第40話 喧嘩の行方

「さいってい!」


 王子を引っ叩いた姫路はそう言い放ち、教室を飛び出していった。


「え、痛っ……」

「……うん。今のは王子んが悪いよ」

「姫路さんが可哀想」


 三折と天川が同性である姫路の味方をするのは当然のこと。

 というか今のは男子から見ても間違いなく王子が悪いからな。


 どんな事情があったとしても、女の子に対してゴリラと言い放つのはやめておくべきだ。


「そ、そんなことよりマドモアゼル、僕と真剣にお付き合いを--」

「少しは状況を考えろバカ」

「痛っ⁉︎」


 流石の俺も、あまりに常識はずれな行動をとる王子の頭を平手で叩いた。

 本当は拳で行きたかったが、拳で行くと何かと問題がありそうなのでやめておいた。


「お、中々やるね窪っち」

「まあ今のは流石にな」

「マ、マドモアゼル、僕と--痛っ⁉︎」


 俺に叩かれても懲りない王子を、亜蘭が俺よりも強く叩いた。


 きっと亜蘭も本当は拳でいきたかったところをグッと堪えたのだろう。


「なんだよ! みんなして僕のことパンパンパンパン叩いて! 僕だって好きで女の子に声かけてるんじゃないんだぞ!」

「……?」


『好きで女の子に声かけてるんじゃない』という言葉に、この場の全員が疑問符を浮かべた。

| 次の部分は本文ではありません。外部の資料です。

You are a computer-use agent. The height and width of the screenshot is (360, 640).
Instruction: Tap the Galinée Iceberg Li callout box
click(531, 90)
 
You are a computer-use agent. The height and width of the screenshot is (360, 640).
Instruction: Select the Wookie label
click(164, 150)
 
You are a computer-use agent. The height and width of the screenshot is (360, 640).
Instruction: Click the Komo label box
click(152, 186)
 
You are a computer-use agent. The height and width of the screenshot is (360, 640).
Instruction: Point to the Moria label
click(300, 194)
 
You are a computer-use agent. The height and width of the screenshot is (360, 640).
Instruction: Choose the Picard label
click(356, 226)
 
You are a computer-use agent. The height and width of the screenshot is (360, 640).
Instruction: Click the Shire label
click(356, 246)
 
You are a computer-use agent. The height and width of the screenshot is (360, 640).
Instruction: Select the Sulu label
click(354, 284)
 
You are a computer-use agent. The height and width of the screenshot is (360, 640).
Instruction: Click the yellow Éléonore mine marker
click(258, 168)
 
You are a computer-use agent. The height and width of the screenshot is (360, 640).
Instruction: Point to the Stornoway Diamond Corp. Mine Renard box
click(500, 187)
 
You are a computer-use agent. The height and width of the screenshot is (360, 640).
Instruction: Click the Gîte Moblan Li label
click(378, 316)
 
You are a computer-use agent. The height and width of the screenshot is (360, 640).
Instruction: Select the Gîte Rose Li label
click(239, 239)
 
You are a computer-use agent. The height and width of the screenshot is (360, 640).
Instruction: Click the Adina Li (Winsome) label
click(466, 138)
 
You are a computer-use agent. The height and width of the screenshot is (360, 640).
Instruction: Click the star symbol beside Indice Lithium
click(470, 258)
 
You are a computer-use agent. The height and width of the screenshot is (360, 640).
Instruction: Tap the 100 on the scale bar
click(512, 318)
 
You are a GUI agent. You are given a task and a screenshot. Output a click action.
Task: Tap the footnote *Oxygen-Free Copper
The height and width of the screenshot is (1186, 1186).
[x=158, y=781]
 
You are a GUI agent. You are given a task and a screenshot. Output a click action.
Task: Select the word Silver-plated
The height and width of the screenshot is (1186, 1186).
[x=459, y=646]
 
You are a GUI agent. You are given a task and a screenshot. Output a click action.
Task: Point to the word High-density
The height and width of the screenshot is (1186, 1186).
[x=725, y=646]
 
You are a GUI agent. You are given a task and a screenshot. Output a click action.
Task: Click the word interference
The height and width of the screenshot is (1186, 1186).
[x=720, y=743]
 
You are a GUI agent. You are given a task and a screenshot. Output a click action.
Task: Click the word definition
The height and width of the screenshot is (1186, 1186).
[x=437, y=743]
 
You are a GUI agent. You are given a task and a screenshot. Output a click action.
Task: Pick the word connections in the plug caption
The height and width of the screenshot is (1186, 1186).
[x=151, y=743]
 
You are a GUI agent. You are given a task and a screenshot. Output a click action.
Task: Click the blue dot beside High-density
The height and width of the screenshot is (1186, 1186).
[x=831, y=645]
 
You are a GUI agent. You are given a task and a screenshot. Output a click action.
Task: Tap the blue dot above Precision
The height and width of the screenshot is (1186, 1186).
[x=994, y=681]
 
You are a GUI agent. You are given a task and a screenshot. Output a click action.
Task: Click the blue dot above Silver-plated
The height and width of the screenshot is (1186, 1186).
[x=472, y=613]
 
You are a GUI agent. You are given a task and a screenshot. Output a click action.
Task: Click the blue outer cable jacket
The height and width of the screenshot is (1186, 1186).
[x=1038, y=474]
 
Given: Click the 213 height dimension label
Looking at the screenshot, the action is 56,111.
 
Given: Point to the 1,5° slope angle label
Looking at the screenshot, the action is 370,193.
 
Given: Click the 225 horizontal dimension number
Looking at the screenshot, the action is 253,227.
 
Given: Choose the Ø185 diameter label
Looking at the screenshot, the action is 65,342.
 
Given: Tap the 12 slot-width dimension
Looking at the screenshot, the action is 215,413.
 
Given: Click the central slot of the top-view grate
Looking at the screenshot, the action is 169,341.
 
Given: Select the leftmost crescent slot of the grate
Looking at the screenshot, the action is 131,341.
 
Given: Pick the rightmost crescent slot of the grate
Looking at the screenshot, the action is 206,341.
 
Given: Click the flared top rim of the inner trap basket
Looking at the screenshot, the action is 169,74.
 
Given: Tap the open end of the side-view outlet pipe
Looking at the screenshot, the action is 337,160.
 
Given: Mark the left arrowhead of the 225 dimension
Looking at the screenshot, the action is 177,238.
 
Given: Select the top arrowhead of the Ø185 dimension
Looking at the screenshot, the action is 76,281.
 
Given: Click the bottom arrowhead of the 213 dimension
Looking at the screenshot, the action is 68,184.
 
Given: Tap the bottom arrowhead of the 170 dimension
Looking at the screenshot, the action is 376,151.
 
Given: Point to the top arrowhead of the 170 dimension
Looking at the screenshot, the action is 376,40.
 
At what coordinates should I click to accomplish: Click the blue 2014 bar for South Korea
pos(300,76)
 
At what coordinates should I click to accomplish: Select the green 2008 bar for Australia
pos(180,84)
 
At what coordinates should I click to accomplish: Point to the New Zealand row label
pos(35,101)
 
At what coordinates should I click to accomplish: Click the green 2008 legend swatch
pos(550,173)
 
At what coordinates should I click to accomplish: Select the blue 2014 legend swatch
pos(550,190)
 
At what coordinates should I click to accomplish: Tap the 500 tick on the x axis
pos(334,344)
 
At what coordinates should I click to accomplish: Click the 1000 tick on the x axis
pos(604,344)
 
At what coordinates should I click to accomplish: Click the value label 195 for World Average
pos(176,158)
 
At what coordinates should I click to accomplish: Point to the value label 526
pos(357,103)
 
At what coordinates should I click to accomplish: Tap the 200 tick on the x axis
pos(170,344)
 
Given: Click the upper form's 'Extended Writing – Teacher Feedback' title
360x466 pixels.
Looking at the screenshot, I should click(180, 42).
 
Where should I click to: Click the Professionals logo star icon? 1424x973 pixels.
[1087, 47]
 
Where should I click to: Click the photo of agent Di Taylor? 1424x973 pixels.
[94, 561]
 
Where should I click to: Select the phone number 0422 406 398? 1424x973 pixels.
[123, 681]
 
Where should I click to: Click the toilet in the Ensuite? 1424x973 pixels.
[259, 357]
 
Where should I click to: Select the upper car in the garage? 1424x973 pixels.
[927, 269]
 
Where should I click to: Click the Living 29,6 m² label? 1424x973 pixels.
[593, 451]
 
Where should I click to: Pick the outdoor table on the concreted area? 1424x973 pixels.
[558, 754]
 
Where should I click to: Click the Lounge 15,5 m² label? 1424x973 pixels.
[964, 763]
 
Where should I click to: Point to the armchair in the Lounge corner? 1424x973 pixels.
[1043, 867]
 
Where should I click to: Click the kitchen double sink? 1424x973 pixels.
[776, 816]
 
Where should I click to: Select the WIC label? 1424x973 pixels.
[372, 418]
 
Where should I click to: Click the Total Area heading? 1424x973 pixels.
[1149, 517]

 亜蘭と同じく女たらしの王子ではあるが、女の子が大好きでたまらなくて女の子に声をかけまくっている亜蘭とは違って、本当は女の子に声をかけたいわけじゃない?


 いや、声をかけたくもないのに声をかける理由がわからないんだが。

 それなら声をかけなければいいだけの話しだからな。


「いや、じゃあそれ声かけなければいいだけだろ。女の子に対して失礼じゃねぇか」


 みんなの疑問を亜蘭が直接王子にぶつけた。


 まあ亜蘭の言葉には違和感しかないけどな。


 どれだけ誠意を持って関わっていたとしても、複数の女の子をはべらかしているのは失礼だし。


 とはいえ、女の子に対して失礼であることに変わりはない。


「そういうわけにもいかないんだよ。僕には僕の事情があるんだから」

「なんだよ僕の事情って」

「ふんっ。なんでもいいだろそんなの。もう僕は自分の教室に戻る」

「あ、おい、ちょっと」


 叩かれすぎて嫌になったのか、姫路に続いて王子まで教室を出ていってしまい、残された俺たちは顔を見合わせ、呆然としてしまう。


「え、マジで今俺たち何見せられたんだよこれ」

「ちょっと何が何だかって感じだね」

「何かしらありそうなのは間違いなさそうだけど」


 王子が天川を諦めてくれたのはよかったのだが、俺たちの中には微妙な空気が漂っている。



「……ねぇ、姫路さんに王子君との話聞きに行かない?」


 そう言い出したのは、王子に言い寄られて一番迷惑していたであろう天川だった。